First of all, the person who tested the app has hopefully given you some indication of what they were doing when the crash or hang happened. But what if they didn’t? Or what if you have trouble reproducing the problem?

What this really boils down to is how you test your own apps prior to onboarding them to the Store. I point this out because the developers I’ve worked with during the developer previews of Windows 8 had widely varying testing methodologies–or a complete lack of them! The ones who had a culture of testing within their organizations generally didn’t run into this certification failure–it was much more common with partners who didn’t have a good sense of what testing meant for their app.

Let me make it clear as I did in Chapter 17 of my book: testing an app is orders of magnitude more important than testing a website! Testing a site is often done one page at a time, and changes to one page typically don’t affect the rest of the experience. Therefore, if there’s a bug on that page, its impact is isolated. Furthermore, once you identify and fix the problem, you can release an update (by uploading the new page) in a matter of minutes.

In contrast, a problem in an app has a much greater impact, because the app is a single package as opposed to multiple hosted pages. Issuing an update to the app (assuming it’s already in the Store), also takes at least a week. Therefore it behooves us to spend much more time really testing apps.

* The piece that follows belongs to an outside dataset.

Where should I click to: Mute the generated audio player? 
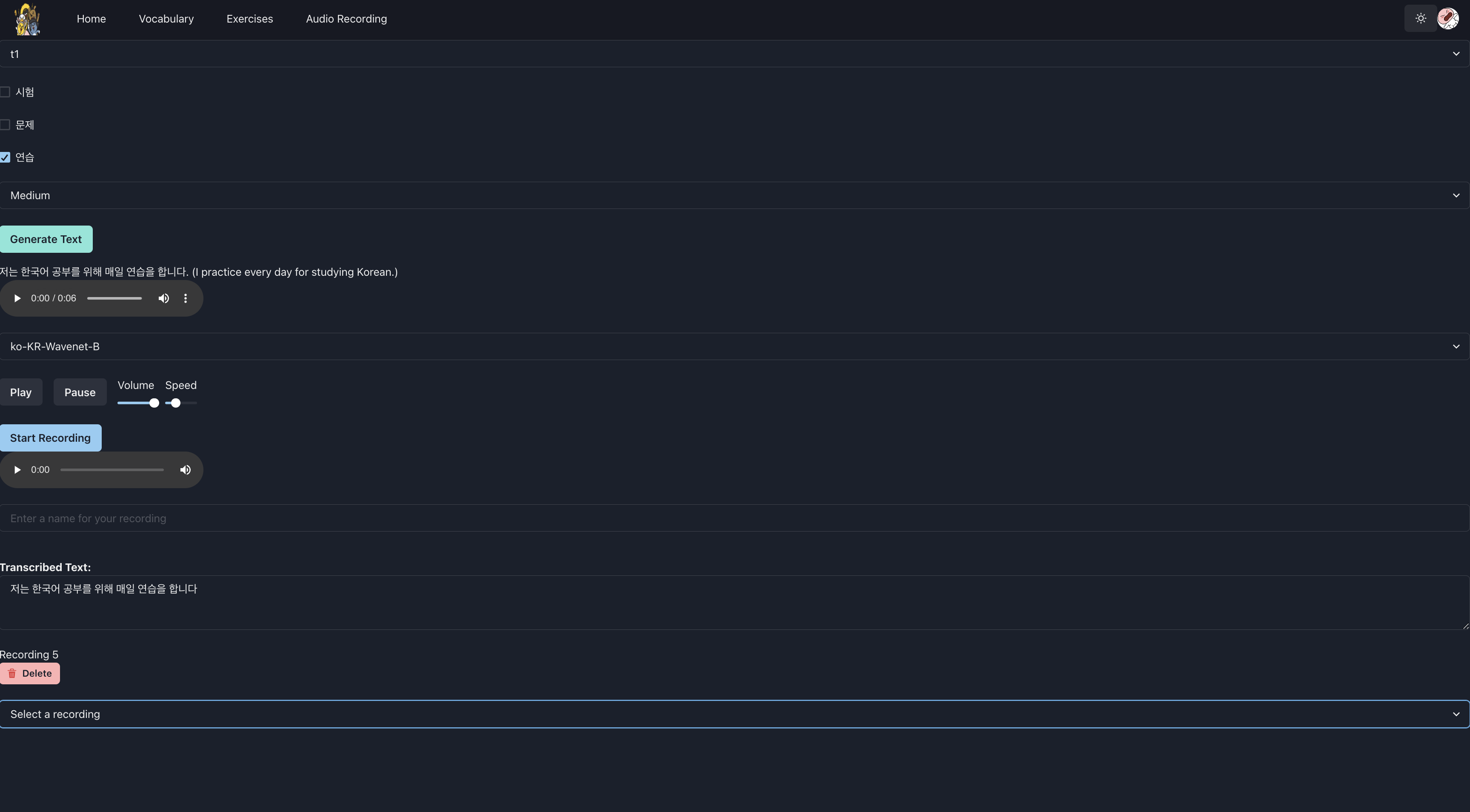[164, 298]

Basic testing–and this is all I really want to go into here–primarily means exercising every code path you can identify in your app: leave no feature untouched! To check this, set breakpoints in your code at the start of every feature-related function, and make a checklist. Run and exercise the app, and check off those functions that have been hit and for which you’re walked through the code. Take off the breakpoint and continue testing. At the end of the process, if you haven’t hit certain functions, figure out how to create the conditions where they will be.

Once you’ve identified all the code paths, you need to exercise them under a variety of real-world conditions that the app might encounter. These conditions include, but are not limited to:

  • First time the app runs after installation, meaning an entirely clean installation and that there are no existing caches, no existing app data, no saved state, etc. For this purpose, try to have a separate device where you only install the .appx for your app and not run it in Visual Studio.
  • First time an app is run on one device where the same user has installed it on another device, meaning that there may be roaming state present on first run.
  • Subsequent runs with previously saved app data and new roaming state from another device.
  • Running after being terminated by the user, both within 10 seconds of closing (during which time the app is just suspended), and after 10 seconds (when the app has been fully unloaded).
  • Running after being terminated by the system, where the app needs to rehydrate itself from saved state. (Visual Studio helps to simulate this.)
  • Variations in network connectivity: network, no network, airplane mode, a slow connection (requests go through but might be timing out on occasion), metered networks (which affect background transfers and should affect your own data transfers).
  • Variations in screen sizes and pixel densities. (The Visual Studio simulator helps with this.) This can include plugging in external monitors or projectors.
  • Exercising all the view states: snapped, filled, fullscreen-landscape, and fullscreen-portrait. These exercise your resize methods and media queries.
  • Exercising the app with all input methods: mouse, touch, and keyboard, both independently and simultaneously.
  • Exercising the app on a variety of different hardware with different performance characteristics, e.g. from a slow ARM machine to a fast multi-core gaming box. This can help uncover race conditions and latency issues that might occur on some devices but not on others (like the machine you’re working with). That is, some problems can arise when code executes too slowly, or when it runs too quickly. Remember for this purpose that Microsoft has set up Windows App Labs where you can go test with lots of real-world devices.
  • Purposely abuse the app in ways that you don’t think it should be used. Try invoking different command when they should be (especially via the keyboard). Open all your charms (search, share, settings) and play with them on every page of the app.
  • Navigate between all your pages slowly and quickly.
  • Pan/scroll around within your app slowly and quickly, especially in list views and other layout that has lots of rendering involved.
  • Simulate failures with any web services you employ. You might have great connectivity, but what if the service itself is down? What if it returns bad data? What if you’re hitting a server in another country that you didn’t realize? I speak of the latter because the manual testers for the Store are located in different places around the world, so while you might be hitting a server near your home, the tester might be hitting one in Eastern Europe.
  • Ask yourself also if your code is robust to handle bad data coming back from a service.

There are probably more things you can try, for which I refer you to other resources on software testing. The point is, testing is a real art that needs your attention with apps. With some focus on testing–hopefully a strong focus–you should avoid certification failures for crashes and hangs. And even if you still get such a failure, doing testing along the lines I’ve described here will likely uncover the problem.